Question
can I get a feed back on any one, two or three discussion post below. thanks 1. In the current economic environment, if you were
can I get a feed back on any one, two or three discussion post below. thanks
1. In the current economic environment, if you were the CEO of a tech firm, would you issue a cash dividend? Discuss and provide a recent example of an actual firm.
In our current economic environment, I would issue a cash dividend in my firm was performing exceptionally well. It would be in an effort to encourage our investors. One example of this is the software firm Broadcom Inc. As a leader in the tech field, Broadcom Inc. issued cash dividends to its shareholders after seeing a nearly 5% rise in stock price.
2. Discuss the most important aspect of working capital management in terms of creating value for a firm.
Inventory is a company's primary asset, as inventory converts into sales revenues. The rate at which a company sells and replenishes its inventory is an important measure of its success. For example, I manage a plastic surgery practice. We primarily only do facial surgical procedures, so my inventory for sales is limited. However, I often use skin care as a great booster in the clinic. We now offer two different brands that are scientifically backed, one with great independently done peer-reviewed journals. As we only do facial surgery, our patient retention is challenging. (Most people dont need a facelift every few years!) We are constantly working on ways to keep patients around, especially patients who were thrilled with surgical results. Happy patients are the best advertising. One thing I began this year was including a skincare regimen for the patient prior to surgery partially to get their skin in its healthiest condition, but also to get our patients hooked on great skincare thatll keep them coming back to us.
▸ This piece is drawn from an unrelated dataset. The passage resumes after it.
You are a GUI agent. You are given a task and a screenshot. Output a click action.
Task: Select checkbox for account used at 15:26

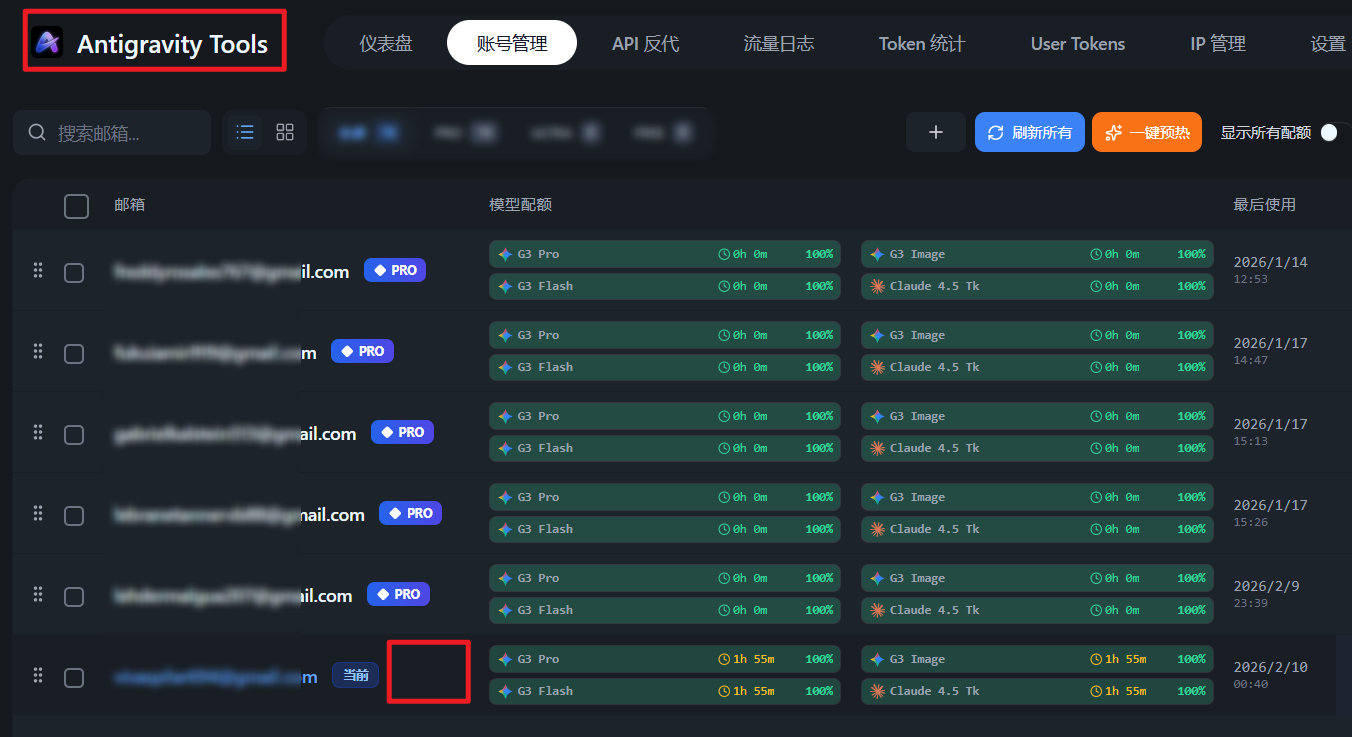tap(74, 515)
3. Why are Public Offerings so volatile? Provide real-world examples.
Public Offerings are so volatile because every change in the firm is scrutinized. A firms value will be determined and if anything scandalous is released, the firms value can drop and bankrupt a company. If a company does not have a good business plan, the company can flop. For example, Pets.com had their IPO in the early 2000s and flopped. While they reached a high of $84 per share, they eventually tanked at $0.22 per share. Another example of how dramatic an IPO can be is Omeros IPO in 2009. While other major drama occurred, one more minor issue was an ousted chief executive accused the company of fudging timekeeping records for National Institutes of Health (NIH) grants.